╭──
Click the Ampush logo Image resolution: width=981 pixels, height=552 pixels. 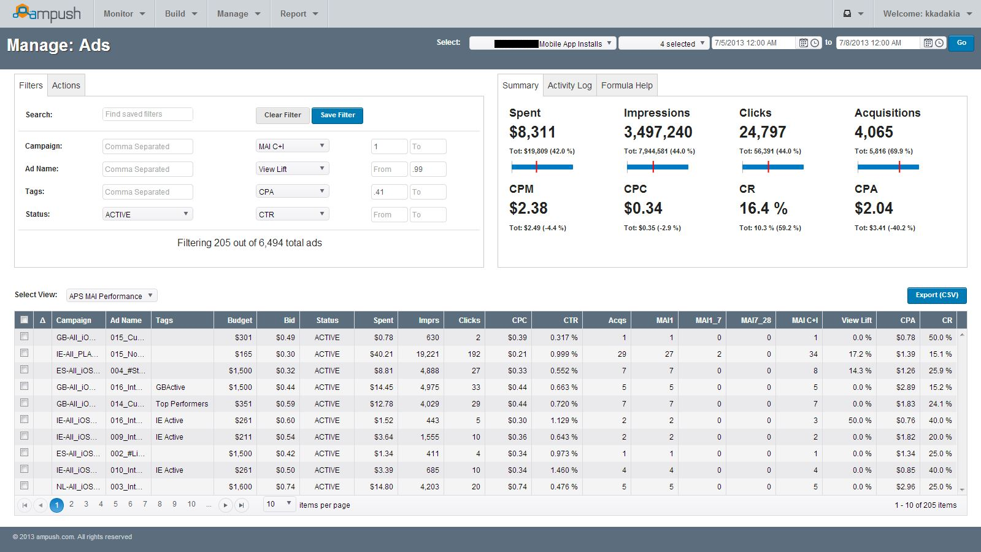pyautogui.click(x=47, y=14)
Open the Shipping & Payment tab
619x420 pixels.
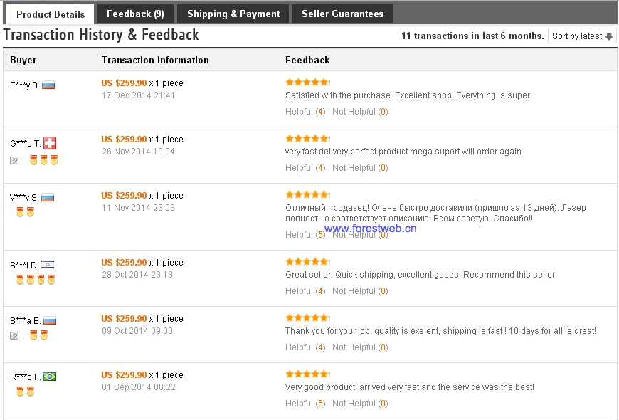[x=233, y=14]
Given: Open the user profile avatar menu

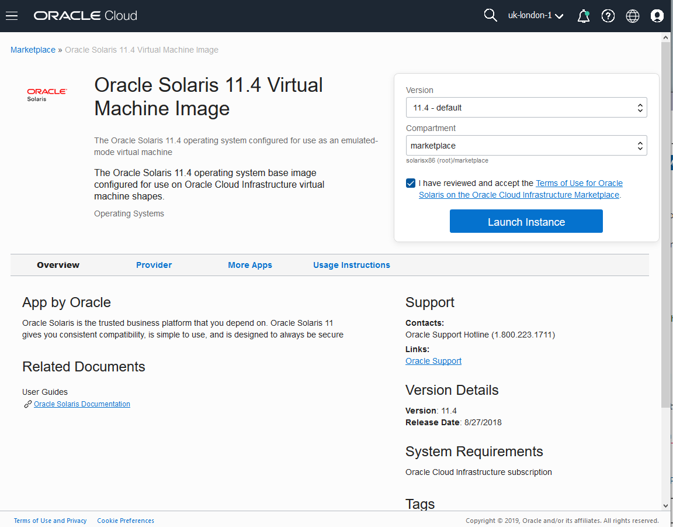Looking at the screenshot, I should (x=657, y=16).
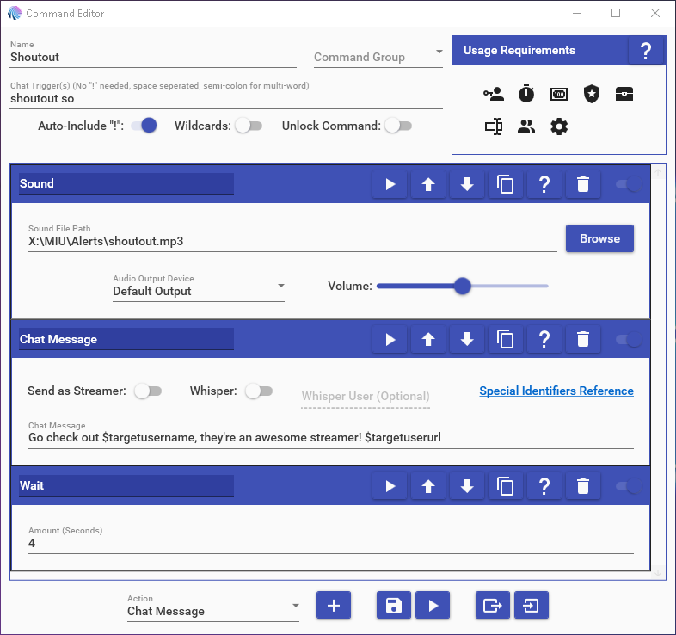The image size is (676, 635).
Task: Open the Special Identifiers Reference link
Action: [x=556, y=391]
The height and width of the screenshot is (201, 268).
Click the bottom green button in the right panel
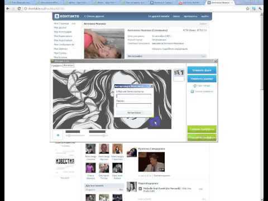(x=202, y=137)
╰──
Working from the line with "619x420 pixels." down through the last line of the records, give every line again exactly, but no pictures.

619x420 pixels.
[x=233, y=14]
Given: Open the user profile avatar menu

Looking at the screenshot, I should (x=657, y=16).
The image size is (676, 635).
Task: Open the Special Identifiers Reference link
Action: [x=556, y=391]
The height and width of the screenshot is (201, 268).
Click the bottom green button in the right panel
(x=202, y=137)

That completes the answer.